— Given task —
Repeat the material word for word, from the line containing "This screenshot has height=1150, width=942." through the end of the material, both ends included, and leave the pictures out.

— Stored data —
+ + +

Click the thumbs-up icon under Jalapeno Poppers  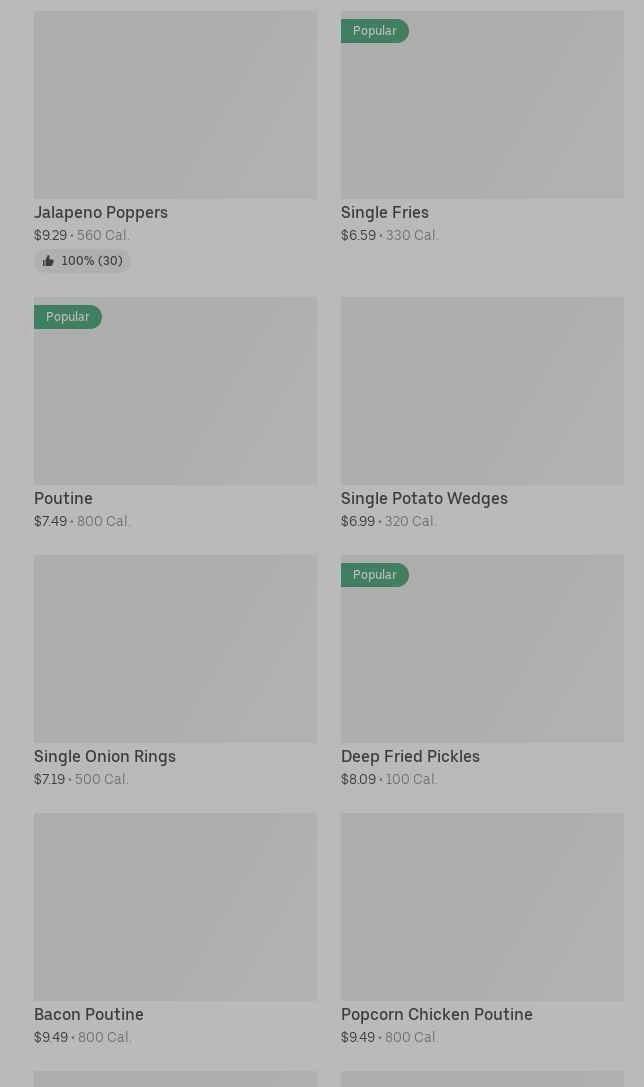coord(48,261)
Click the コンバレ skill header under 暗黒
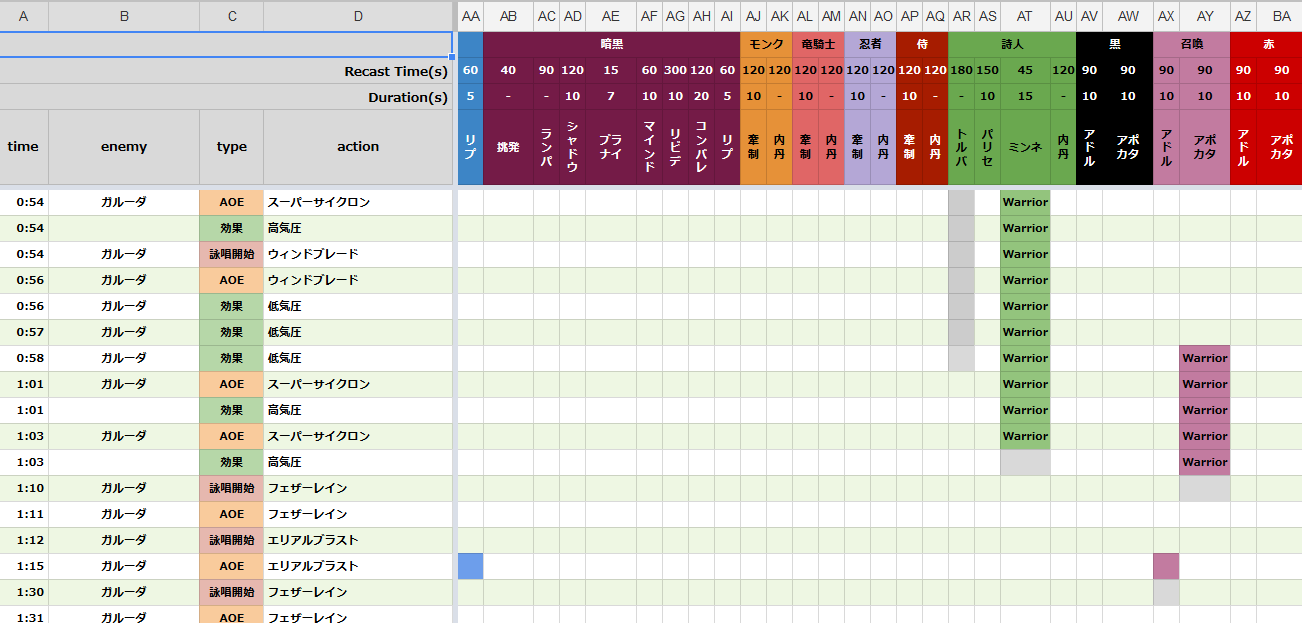1302x623 pixels. click(701, 147)
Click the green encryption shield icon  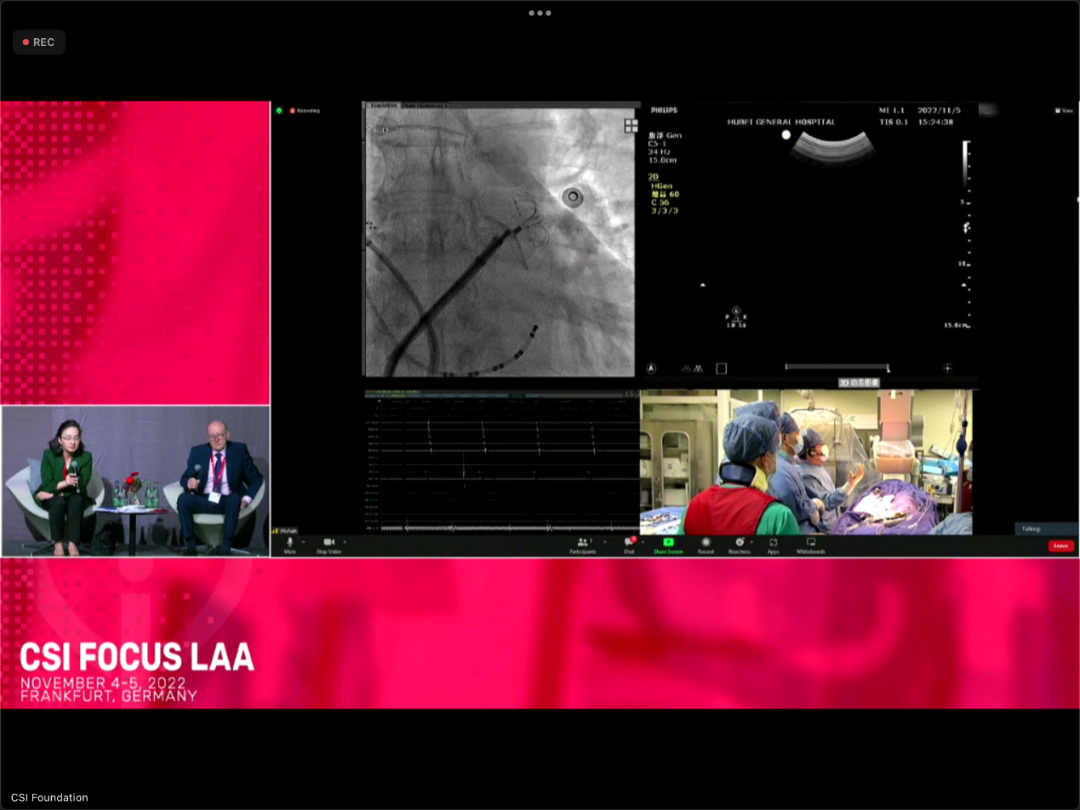[280, 110]
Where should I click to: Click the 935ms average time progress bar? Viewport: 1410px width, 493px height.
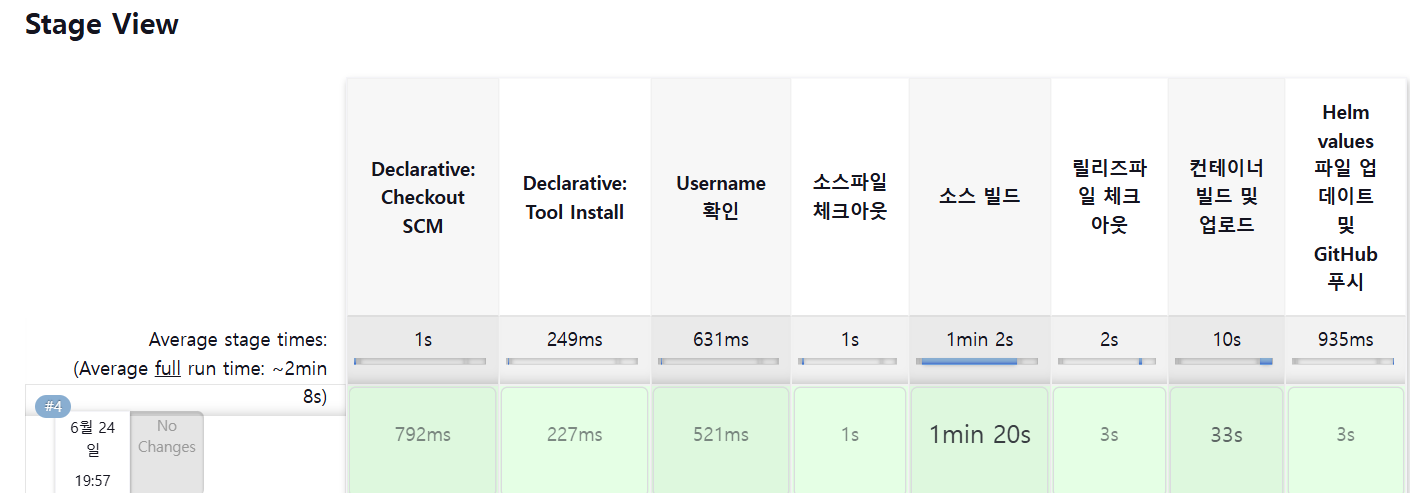[x=1343, y=361]
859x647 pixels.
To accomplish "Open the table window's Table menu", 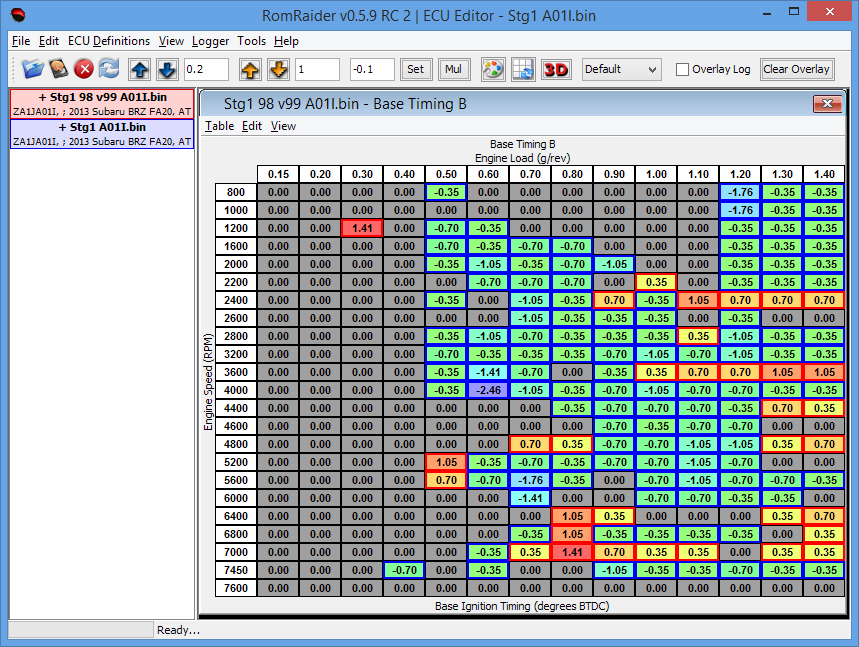I will coord(219,126).
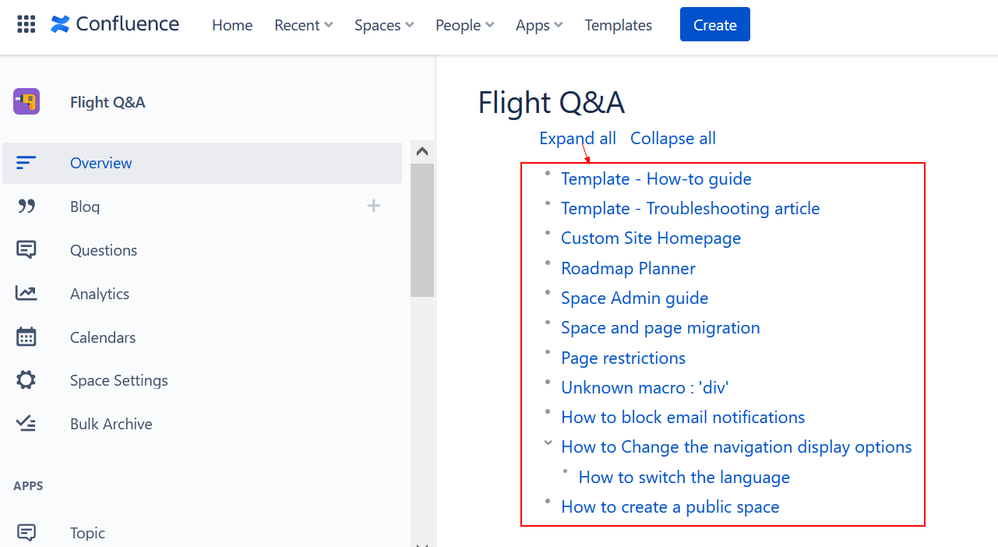Click the sidebar scrollbar up arrow
This screenshot has width=998, height=547.
[422, 152]
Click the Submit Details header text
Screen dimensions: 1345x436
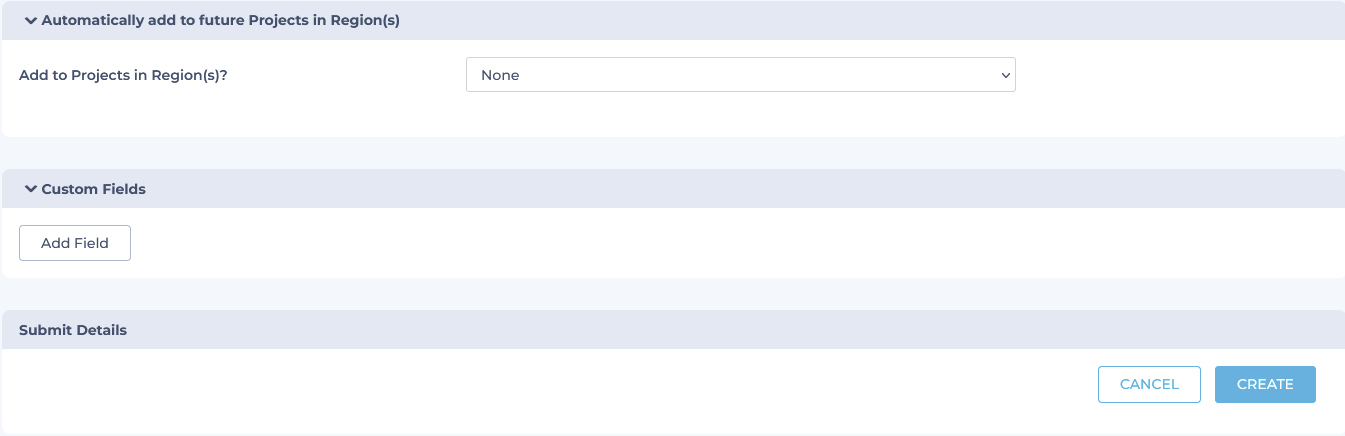click(x=73, y=330)
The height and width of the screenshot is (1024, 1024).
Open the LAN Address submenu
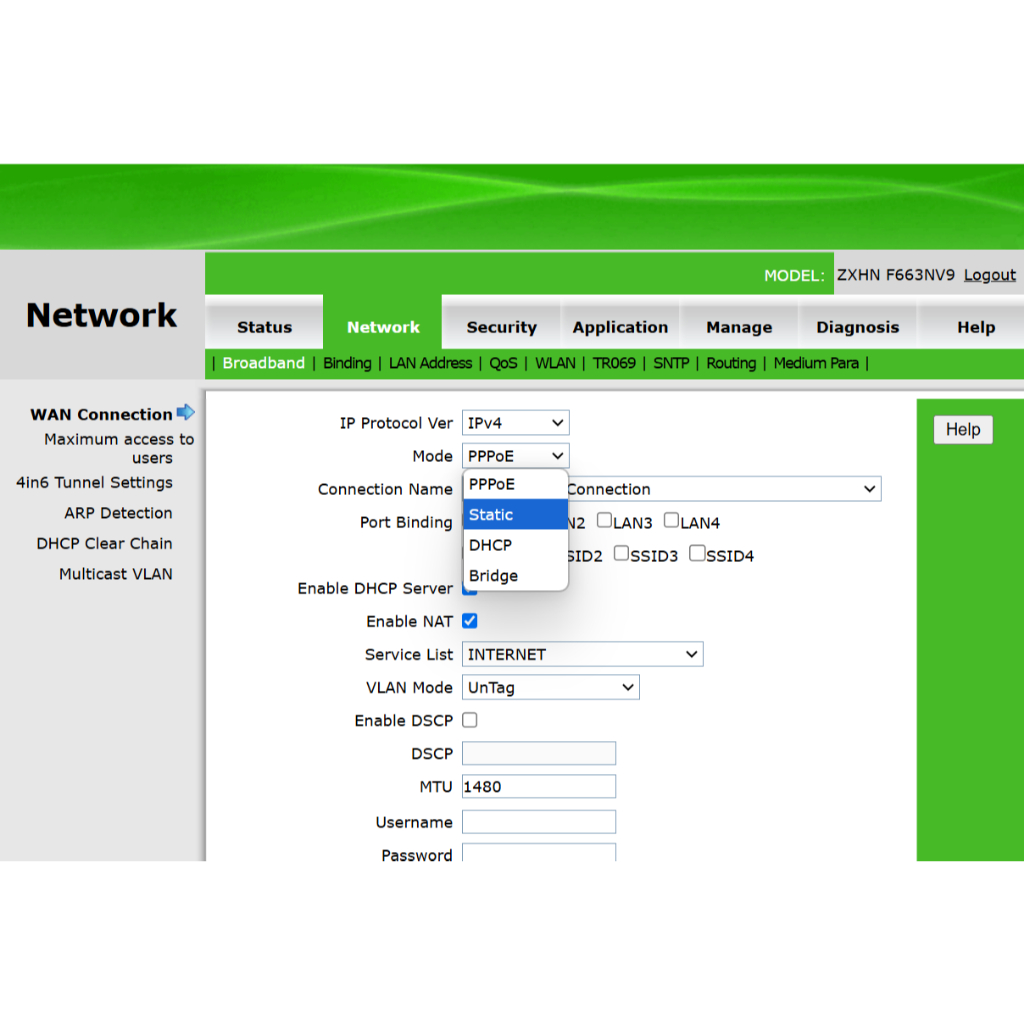[430, 363]
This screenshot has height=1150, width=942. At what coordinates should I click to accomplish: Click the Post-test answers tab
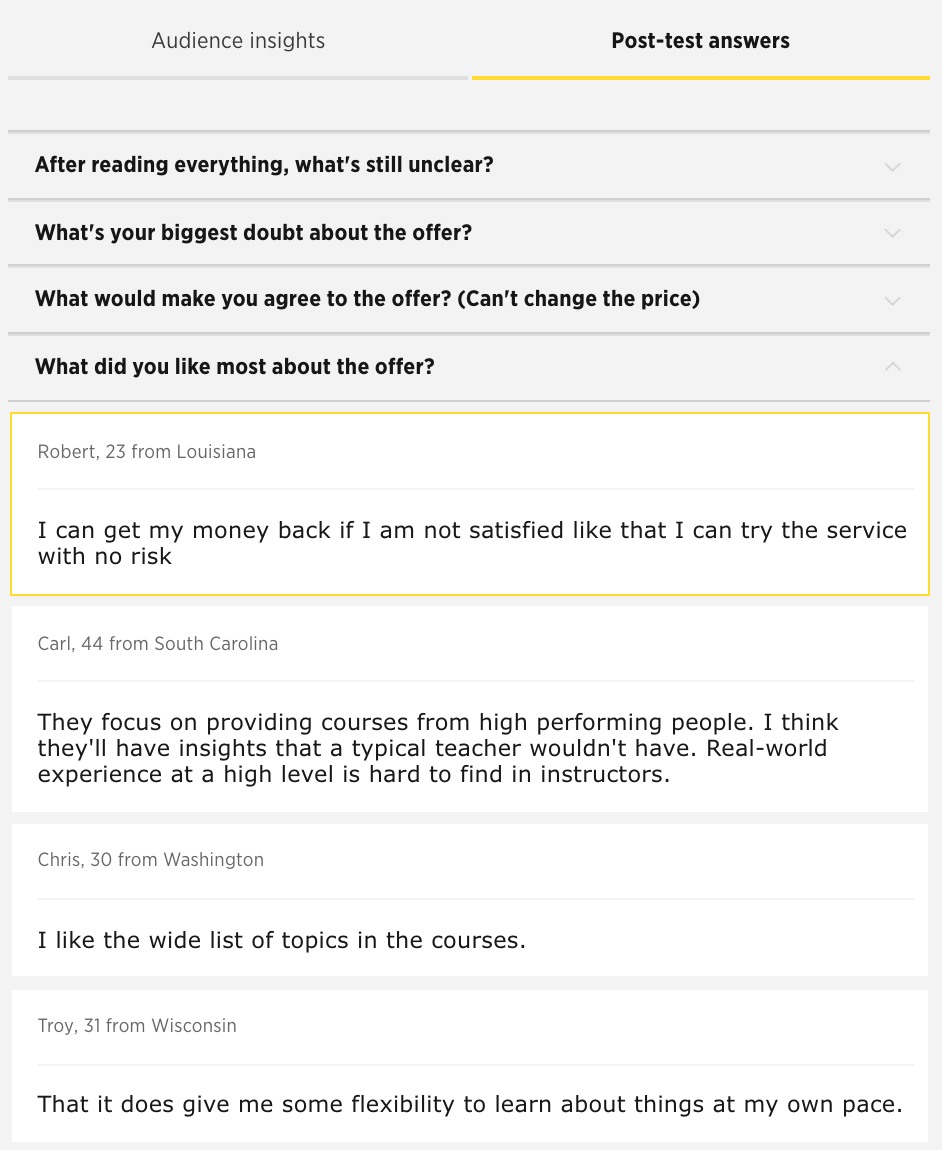coord(700,41)
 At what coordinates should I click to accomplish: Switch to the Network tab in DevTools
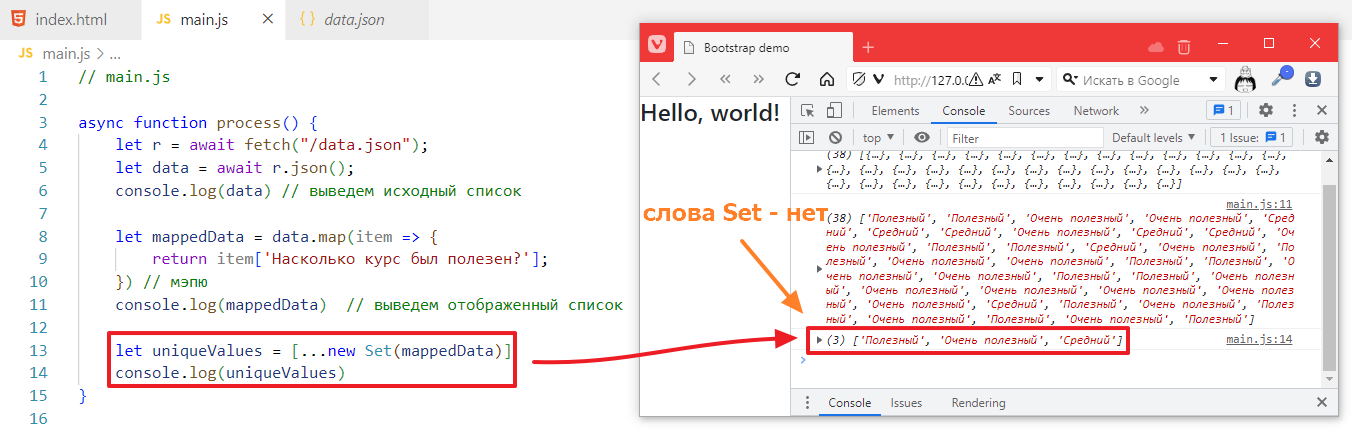(x=1096, y=111)
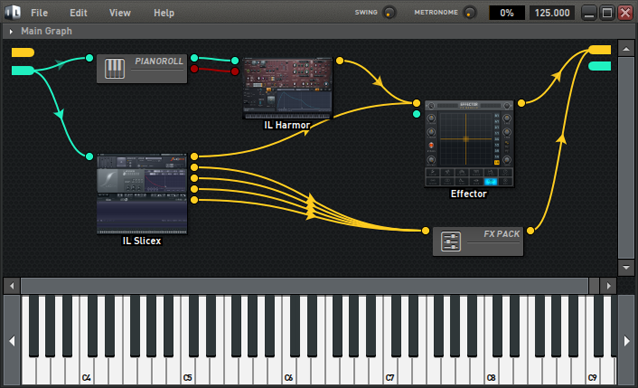Open the Effector plugin XY pad

466,139
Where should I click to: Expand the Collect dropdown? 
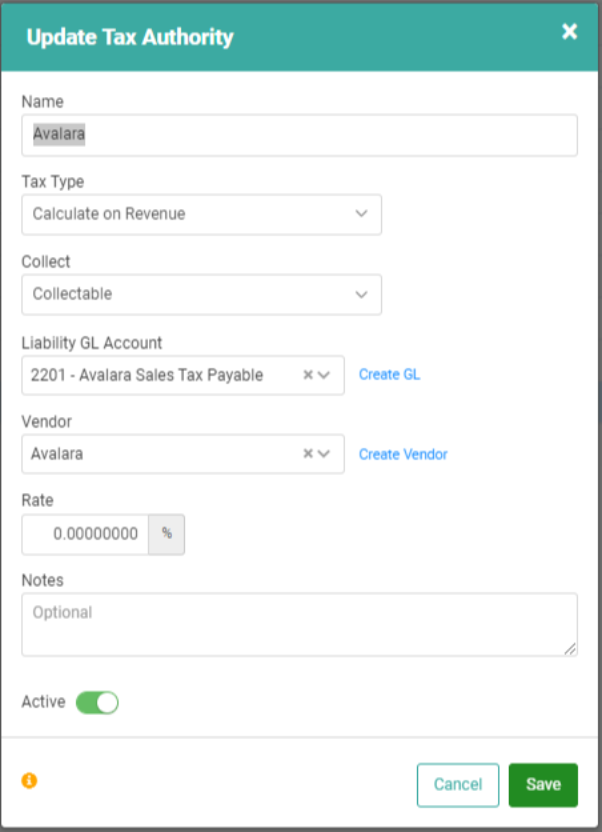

+ + +

— Output below —
This screenshot has height=1150, width=942. At what coordinates should I click to accomplish: Click the Post-test answers tab
coord(700,41)
 At what coordinates should I click to accomplish: Switch to the Network tab in DevTools
(x=1096, y=111)
Open the Effector plugin XY pad

466,139
Where should I click to: Expand the Collect dropdown? 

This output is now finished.